● **What the task requires**:
Copy the listing below word for word, leaving out the pictures.

● **Material to process**:
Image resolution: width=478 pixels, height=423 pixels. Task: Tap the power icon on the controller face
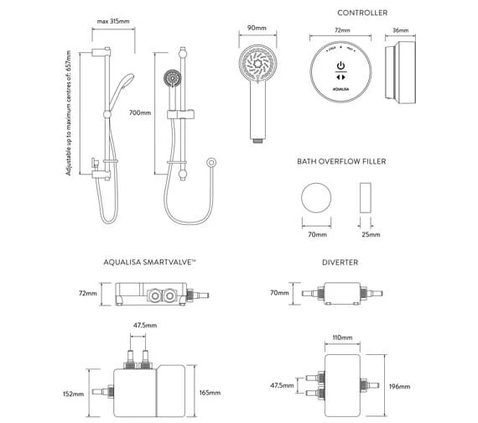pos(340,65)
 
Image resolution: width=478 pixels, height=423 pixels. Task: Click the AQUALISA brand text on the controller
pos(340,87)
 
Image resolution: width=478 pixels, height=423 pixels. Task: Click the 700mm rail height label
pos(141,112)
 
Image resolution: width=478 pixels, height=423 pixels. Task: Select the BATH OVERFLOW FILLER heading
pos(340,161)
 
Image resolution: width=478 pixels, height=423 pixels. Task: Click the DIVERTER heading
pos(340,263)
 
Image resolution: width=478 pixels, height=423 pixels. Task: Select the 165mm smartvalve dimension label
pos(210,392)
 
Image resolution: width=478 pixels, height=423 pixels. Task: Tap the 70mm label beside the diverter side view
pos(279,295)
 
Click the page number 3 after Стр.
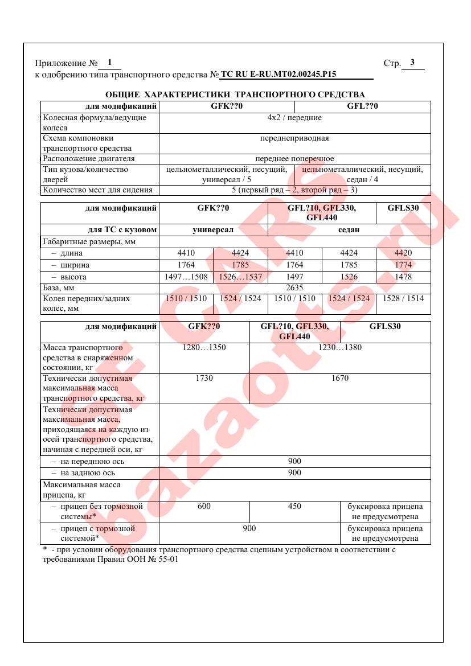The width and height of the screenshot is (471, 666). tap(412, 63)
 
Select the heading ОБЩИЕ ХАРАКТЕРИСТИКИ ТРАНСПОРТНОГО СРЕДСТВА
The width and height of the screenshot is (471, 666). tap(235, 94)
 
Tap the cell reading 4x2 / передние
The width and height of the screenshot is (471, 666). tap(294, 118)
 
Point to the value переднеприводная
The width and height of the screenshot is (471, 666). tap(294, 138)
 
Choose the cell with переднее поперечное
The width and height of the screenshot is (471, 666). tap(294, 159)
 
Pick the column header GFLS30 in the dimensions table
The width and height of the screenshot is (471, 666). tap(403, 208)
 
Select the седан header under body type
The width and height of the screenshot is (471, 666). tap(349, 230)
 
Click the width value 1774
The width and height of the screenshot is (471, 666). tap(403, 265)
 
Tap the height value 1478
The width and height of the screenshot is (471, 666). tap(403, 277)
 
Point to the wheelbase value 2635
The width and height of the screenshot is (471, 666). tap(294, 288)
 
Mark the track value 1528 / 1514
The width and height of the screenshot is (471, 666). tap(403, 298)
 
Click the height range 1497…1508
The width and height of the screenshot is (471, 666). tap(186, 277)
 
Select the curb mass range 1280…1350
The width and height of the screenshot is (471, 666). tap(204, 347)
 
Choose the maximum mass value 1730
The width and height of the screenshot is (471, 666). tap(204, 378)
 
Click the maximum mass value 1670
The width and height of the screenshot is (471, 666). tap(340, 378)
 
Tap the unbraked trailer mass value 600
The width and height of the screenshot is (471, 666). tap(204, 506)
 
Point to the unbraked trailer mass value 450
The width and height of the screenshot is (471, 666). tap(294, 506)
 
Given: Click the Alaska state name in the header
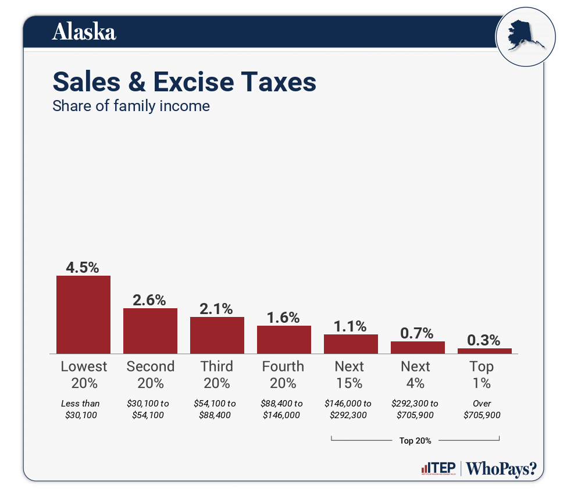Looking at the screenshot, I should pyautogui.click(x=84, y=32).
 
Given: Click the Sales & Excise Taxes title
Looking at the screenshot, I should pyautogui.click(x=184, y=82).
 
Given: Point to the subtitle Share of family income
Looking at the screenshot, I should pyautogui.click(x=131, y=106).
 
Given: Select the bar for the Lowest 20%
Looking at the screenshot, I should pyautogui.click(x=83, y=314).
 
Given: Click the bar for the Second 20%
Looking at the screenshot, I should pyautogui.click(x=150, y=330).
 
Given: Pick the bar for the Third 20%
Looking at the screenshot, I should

● **Exercise output**:
Image resolution: width=478 pixels, height=423 pixels. Task: Tap the power icon on the controller face
pos(340,65)
 
Image resolution: width=478 pixels, height=423 pixels. Task: Click the AQUALISA brand text on the controller
pos(340,87)
 
Image resolution: width=478 pixels, height=423 pixels. Task: Click the 700mm rail height label
pos(141,112)
 
Image resolution: width=478 pixels, height=423 pixels. Task: Select the BATH OVERFLOW FILLER heading
pos(340,161)
 
Image resolution: width=478 pixels, height=423 pixels. Task: Click the DIVERTER heading
pos(340,263)
 
Image resolution: width=478 pixels, height=423 pixels. Task: Select the 165mm smartvalve dimension label
pos(210,392)
 
Image resolution: width=478 pixels, height=423 pixels. Task: Tap the 70mm label beside the diverter side view
pos(279,295)
 
Click the page number 3 after Стр.
The width and height of the screenshot is (471, 666). tap(412, 63)
 
Select the heading ОБЩИЕ ХАРАКТЕРИСТИКИ ТРАНСПОРТНОГО СРЕДСТВА
The width and height of the screenshot is (471, 666). tap(235, 94)
 
Tap the cell reading 4x2 / передние
The width and height of the screenshot is (471, 666). tap(294, 118)
 
Point to the value переднеприводная
The width and height of the screenshot is (471, 666). tap(294, 138)
 
Choose the cell with переднее поперечное
The width and height of the screenshot is (471, 666). tap(294, 159)
 
Pick the column header GFLS30 in the dimensions table
The width and height of the screenshot is (471, 666). tap(403, 208)
 
Select the седан header under body type
The width and height of the screenshot is (471, 666). tap(349, 230)
 
Click the width value 1774
The width and height of the screenshot is (471, 666). tap(403, 265)
 
Tap the height value 1478
The width and height of the screenshot is (471, 666). tap(403, 277)
 
Point to the wheelbase value 2635
The width and height of the screenshot is (471, 666). tap(294, 288)
 
Mark the track value 1528 / 1514
The width and height of the screenshot is (471, 666). tap(403, 298)
 
Click the height range 1497…1508
The width and height of the screenshot is (471, 666). tap(186, 277)
 
Select the curb mass range 1280…1350
The width and height of the screenshot is (471, 666). tap(204, 347)
 
Choose the maximum mass value 1730
The width and height of the screenshot is (471, 666). tap(204, 378)
 
Click the maximum mass value 1670
The width and height of the screenshot is (471, 666). tap(340, 378)
 
Tap the unbraked trailer mass value 600
The width and height of the screenshot is (471, 666). tap(204, 506)
 
Point to the unbraked trailer mass value 450
The width and height of the screenshot is (471, 666). tap(294, 506)
 
Given: Click the Alaska state name in the header
Looking at the screenshot, I should pyautogui.click(x=84, y=32).
 
Given: Click the Sales & Excise Taxes title
Looking at the screenshot, I should pyautogui.click(x=184, y=82).
 
Given: Point to the subtitle Share of family income
Looking at the screenshot, I should pyautogui.click(x=131, y=106).
 
Given: Select the bar for the Lowest 20%
Looking at the screenshot, I should pyautogui.click(x=83, y=314).
 
Given: Click the bar for the Second 20%
Looking at the screenshot, I should pyautogui.click(x=150, y=330).
 
Given: Pick the bar for the Third 20%
Looking at the screenshot, I should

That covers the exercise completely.